Given passage:
I was chatting with Danielle Gehrmann (@danielletrans), friend and Italian to English translator from just ‘across the ditch’ (the Tasman Sea) in Sydney, and the conversation turned to translating website content…
Danielle: Sometimes my clients want their web pages translated, but I find dealing with these sorts of files can often be quite awkward.
Paul: You’re right, Danielle. A lot of translators find it very messy dealing with HTML files. Many are not always quite sure how to handle them or what tools they need to use .
Danielle: Most often my needs are really simple. I usually don’t want to use any special tools or deal with html tags. Anyway, customers don’t always want me to do a full ‘localisation job’. Sometimes I just need to deliver translated web pages to the client as a nicely formatted Word document – but I’d like to have all the images in place and to present it with the same layout as the original web page. I’ve tried so many different copying and pasting techniques in Word and even in PowerPoint, but can’t get them to transfer well enough. Isn’t there a simple way I can get web pages into Word format?
Paul: Word is definitely not a good choice if you are working on files which are to be published on the web in HTML format . But if you’re sure that your customer is not expecting to receive a HTML file and is happy to receive the translation as a Word document, then there are certainly some ways you can try converting web pages into documents.
Danielle: When you say “try”, do you mean that it’s actually not simple?
Paul: Think of converting a web page into a word processing document as a bit like doing a translation – there’s not always an exact one-to-one correspondence you can rely on; web pages and word processing documents are built on different principles. But there are some tricks we can make use of.
Danielle: OK, let’s hear them.
Paul: First of all you can just type the URL of the website directly into Word’s “File|Open” dialogue box. When you click OK, it might take a while for Word to download the web page and then convert it into Word format.
Danielle: Yes, but the pictures in the document might still be linked to the web. If Word tries to download those images again from the web every time I open the document that might not be very convenient.

Rows excerpted from a collection:
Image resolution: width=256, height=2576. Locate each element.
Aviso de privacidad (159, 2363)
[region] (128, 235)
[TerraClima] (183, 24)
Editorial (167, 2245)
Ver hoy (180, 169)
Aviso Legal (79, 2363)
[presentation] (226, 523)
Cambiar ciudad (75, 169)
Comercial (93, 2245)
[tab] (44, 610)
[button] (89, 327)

Jobs:
**1.** Please return the part of the translation chat between "Danielle: Most often" and "into Word format?", inclusive.
**2.** In the translation chat, what city is Danielle Gehrmann in?
**3.** When she delivers translated web pages to a client as a Word document, what three qualities does Danielle want that document to have, according to the translation chat?
Rely only on the translation chat.

The answers:
**1.**
Danielle: Most often my needs are really simple. I usually don’t want to use any special tools or deal with html tags. Anyway, customers don’t always want me to do a full ‘localisation job’. Sometimes I just need to deliver translated web pages to the client as a nicely formatted Word document – but I’d like to have all the images in place and to present it with the same layout as the original web page. I’ve tried so many different copying and pasting techniques in Word and even in PowerPoint, but can’t get them to transfer well enough. Isn’t there a simple way I can get web pages into Word format?

**2.** Sydney

**3.**
- Nicely formatted
- All the images in place
- The same layout as the original web page